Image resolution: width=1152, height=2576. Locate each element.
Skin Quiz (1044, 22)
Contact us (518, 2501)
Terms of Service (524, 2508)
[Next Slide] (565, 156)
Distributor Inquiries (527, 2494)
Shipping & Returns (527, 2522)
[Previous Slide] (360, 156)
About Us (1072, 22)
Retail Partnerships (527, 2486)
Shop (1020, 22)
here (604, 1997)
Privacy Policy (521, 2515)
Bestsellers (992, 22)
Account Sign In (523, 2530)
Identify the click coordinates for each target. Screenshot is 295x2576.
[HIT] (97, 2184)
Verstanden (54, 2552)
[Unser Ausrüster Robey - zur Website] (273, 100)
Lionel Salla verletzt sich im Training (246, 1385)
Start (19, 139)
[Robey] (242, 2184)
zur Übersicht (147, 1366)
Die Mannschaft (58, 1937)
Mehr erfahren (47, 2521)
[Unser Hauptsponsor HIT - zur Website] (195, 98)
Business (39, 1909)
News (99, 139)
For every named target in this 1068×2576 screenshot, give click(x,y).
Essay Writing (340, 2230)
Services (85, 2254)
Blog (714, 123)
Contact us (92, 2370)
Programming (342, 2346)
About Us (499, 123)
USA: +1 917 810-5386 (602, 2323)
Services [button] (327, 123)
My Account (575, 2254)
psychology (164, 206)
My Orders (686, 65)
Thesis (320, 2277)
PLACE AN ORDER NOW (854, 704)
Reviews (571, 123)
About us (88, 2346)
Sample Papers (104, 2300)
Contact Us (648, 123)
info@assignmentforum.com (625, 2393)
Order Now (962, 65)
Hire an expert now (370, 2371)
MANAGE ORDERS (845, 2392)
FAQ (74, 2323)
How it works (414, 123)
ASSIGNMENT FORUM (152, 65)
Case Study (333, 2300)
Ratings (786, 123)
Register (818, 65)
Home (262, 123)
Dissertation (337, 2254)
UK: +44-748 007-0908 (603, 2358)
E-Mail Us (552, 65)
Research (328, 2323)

....

— What is needed —
The answer should be a number alone: the count of lines in the records that hold the word "click".

— Task response —
2